I can see why you think this is a bad idea, silly users input wrong format etc.
However have you considered a jQuery Masked input box?
In my own frames, I accept times and dates in a wide variety of formats. When the field loses focus, I'll try to parse the input and format it into the "correct" or "official" format. This gives the user a nice way to enter the data and a visual cue when something is wrong.
For example, in a date field, I'll accept "1" as "01.12.2009" (current month+year). In a time box, I'll accept "1030", "10 30", "10.30" (i.e. I just filter out anything which isn't a number). "010409 1125" becomes 1. April 2009, 11:25am.
Few outside the united states knows the words "military time". They also prefer 24-hour format.
If you want globalization, you can do one of the two:
use accepted and de-facto standards, such as ISO8601 date format, 24h time and speak English
dive into the nightmare of the vast regional-based localization complexity (some unfortunate programmers have to do it anyway. Then they support AM/PM, unicode and never-showing-yellow-color for certain cultures)
I cannot believe how much consideration this idea has gotten.
Forcing your user to do things your way, because it's "more efficient" is a terrible idea.

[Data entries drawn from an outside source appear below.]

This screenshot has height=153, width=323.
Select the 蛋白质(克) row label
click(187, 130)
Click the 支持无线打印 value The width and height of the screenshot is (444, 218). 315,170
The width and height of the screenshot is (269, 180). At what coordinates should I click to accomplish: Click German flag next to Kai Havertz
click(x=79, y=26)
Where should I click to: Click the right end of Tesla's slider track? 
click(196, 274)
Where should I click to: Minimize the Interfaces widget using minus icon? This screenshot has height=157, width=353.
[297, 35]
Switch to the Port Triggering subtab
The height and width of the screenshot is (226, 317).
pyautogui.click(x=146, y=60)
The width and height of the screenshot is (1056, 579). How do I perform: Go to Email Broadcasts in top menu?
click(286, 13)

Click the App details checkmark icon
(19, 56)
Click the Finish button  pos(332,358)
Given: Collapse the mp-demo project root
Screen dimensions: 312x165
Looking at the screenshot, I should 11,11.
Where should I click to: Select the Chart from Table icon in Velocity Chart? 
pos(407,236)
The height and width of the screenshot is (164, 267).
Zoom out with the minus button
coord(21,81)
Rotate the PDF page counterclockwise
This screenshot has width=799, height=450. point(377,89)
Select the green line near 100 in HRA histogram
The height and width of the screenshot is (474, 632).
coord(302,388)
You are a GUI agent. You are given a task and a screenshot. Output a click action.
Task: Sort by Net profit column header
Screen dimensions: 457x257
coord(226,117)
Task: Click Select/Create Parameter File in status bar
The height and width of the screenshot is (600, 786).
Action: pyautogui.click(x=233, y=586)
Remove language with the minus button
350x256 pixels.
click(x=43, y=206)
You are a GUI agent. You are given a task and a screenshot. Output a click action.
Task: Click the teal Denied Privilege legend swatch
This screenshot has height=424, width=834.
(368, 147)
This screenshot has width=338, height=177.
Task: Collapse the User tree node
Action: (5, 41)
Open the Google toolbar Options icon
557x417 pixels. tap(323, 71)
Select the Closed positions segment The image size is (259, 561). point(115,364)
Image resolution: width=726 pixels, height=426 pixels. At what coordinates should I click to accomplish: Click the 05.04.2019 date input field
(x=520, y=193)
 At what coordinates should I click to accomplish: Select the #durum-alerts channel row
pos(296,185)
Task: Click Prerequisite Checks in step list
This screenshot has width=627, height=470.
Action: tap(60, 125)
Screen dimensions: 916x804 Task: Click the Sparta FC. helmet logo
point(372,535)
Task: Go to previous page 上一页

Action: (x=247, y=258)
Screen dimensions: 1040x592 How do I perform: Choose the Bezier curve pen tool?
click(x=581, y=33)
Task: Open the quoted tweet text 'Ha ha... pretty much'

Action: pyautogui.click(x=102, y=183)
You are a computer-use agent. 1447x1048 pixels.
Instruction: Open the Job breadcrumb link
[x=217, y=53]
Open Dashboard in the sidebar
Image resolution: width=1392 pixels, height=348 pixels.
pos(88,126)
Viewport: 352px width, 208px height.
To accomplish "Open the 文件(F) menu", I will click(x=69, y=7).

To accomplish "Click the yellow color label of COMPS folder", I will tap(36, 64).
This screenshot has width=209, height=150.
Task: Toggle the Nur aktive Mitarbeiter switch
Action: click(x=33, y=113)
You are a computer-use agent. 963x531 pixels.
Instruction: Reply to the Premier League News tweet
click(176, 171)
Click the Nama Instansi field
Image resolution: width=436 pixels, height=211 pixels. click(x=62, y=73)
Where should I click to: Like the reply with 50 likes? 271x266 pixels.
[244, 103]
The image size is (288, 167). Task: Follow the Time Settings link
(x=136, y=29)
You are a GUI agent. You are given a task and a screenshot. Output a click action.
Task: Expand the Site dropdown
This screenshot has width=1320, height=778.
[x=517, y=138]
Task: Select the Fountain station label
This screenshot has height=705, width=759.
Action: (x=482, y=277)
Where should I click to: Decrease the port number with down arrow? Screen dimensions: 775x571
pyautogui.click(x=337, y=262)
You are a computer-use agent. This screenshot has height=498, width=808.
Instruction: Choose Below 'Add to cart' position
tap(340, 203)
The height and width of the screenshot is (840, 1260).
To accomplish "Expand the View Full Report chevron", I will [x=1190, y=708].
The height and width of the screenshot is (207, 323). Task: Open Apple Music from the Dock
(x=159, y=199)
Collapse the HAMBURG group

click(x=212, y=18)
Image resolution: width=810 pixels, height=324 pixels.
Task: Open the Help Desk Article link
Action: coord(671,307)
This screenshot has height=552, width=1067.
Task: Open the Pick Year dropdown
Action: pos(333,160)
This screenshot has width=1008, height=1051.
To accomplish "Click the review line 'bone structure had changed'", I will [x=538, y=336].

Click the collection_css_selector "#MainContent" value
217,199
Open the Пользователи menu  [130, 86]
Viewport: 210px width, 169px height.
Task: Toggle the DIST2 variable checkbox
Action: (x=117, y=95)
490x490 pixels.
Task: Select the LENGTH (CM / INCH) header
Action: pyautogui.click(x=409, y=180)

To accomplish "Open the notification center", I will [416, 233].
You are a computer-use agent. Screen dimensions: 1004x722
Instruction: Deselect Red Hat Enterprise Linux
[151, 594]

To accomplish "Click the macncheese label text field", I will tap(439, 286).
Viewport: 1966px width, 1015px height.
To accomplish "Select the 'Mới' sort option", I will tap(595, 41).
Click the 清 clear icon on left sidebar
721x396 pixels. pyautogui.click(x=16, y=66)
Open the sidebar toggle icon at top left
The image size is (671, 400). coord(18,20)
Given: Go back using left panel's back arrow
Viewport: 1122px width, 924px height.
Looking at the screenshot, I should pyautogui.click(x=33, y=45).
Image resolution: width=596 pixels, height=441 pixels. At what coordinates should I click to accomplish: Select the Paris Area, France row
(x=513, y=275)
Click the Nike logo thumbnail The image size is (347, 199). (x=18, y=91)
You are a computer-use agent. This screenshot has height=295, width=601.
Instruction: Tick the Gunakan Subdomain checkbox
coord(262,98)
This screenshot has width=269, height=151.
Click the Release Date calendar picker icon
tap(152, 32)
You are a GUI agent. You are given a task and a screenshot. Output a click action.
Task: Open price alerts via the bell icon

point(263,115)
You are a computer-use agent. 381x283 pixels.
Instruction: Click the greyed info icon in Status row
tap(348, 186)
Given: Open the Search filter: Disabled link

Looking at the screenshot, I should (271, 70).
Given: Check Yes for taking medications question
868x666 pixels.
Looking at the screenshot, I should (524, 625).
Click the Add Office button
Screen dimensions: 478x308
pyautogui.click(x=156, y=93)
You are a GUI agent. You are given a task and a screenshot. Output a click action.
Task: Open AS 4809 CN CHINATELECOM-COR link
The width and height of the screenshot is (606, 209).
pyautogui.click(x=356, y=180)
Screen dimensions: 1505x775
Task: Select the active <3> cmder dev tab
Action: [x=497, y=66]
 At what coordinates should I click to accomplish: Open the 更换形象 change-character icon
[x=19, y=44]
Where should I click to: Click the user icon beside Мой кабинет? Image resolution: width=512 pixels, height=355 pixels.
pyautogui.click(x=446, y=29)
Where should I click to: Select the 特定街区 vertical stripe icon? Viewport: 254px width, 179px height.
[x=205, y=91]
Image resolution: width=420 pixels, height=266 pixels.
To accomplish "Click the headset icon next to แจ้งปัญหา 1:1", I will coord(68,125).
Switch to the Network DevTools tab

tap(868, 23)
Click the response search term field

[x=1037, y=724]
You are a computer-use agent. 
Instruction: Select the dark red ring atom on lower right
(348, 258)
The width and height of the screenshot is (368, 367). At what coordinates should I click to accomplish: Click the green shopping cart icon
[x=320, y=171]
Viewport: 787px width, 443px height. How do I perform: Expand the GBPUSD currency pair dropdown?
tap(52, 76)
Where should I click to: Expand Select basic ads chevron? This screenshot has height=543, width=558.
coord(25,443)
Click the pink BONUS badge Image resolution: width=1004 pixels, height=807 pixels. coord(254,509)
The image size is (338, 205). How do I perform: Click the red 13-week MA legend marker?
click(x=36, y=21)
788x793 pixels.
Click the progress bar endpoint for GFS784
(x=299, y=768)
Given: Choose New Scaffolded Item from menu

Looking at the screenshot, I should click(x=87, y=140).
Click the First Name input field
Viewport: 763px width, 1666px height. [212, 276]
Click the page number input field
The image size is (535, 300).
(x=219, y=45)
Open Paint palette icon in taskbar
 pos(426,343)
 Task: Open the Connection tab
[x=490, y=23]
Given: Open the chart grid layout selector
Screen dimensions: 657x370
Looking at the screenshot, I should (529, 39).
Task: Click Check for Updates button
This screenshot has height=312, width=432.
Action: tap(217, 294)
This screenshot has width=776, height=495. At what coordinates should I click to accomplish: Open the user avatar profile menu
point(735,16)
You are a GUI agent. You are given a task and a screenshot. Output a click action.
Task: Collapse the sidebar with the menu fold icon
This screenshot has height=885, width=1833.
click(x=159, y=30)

Your forms should be both streamlined (power users can enter data quickly from the keypad) and comprehendible (first time users can navigate successfully). The conversion to 24 hour time will throw people immediately. I lived in Quebec for almost six years and still had troubles switching back and forth from 24hour time. DON'T DO THIS.
Just in addition to all the rest of comments you should thing about one more thing.
Programmers and designers usually think the client pays us just for creating what he tells us to... That's only half true. They pay us, even if they don't realize it, for telling them what they need, what's best for them.
Of course, the final decision is always theirs, as the pay, but if you feel it is wrong and you think you know the business model better than them, then do not blindly accept whatever they told you to do.
You might want to consider using the jQuery timepicker (or Telerik DateTimePicker in Time-only mode for WinForms) and also build in support, on the backend, for multiple formats in the event that javascript is disabled.
date/time input through select boxes is a horrible UI design.
but, if some of your users come from the few countries that stick to AM/PM for time format, then forcing the "military" format on them without assistance from the program is also bad.
use something like the jQuery masked input plugin.
if i was doing this, i would use a masked text input and a "PM" checkbox: if the value is more than 1259, the checkbox is disabled. otherwise, it's clear by default.
Why not use a TimePicker control of some sort?
You shouldn't force non-military users to user a strange to them time format.
In any case, assuming that all input is by logged-in users, you can provide multiple mechanisms (and certainly multiple ways if displaying time) and make the choice a user preference. But I'd strongly recommend that whatever you do, for any given user times should be entered and displayed in a consistent manner.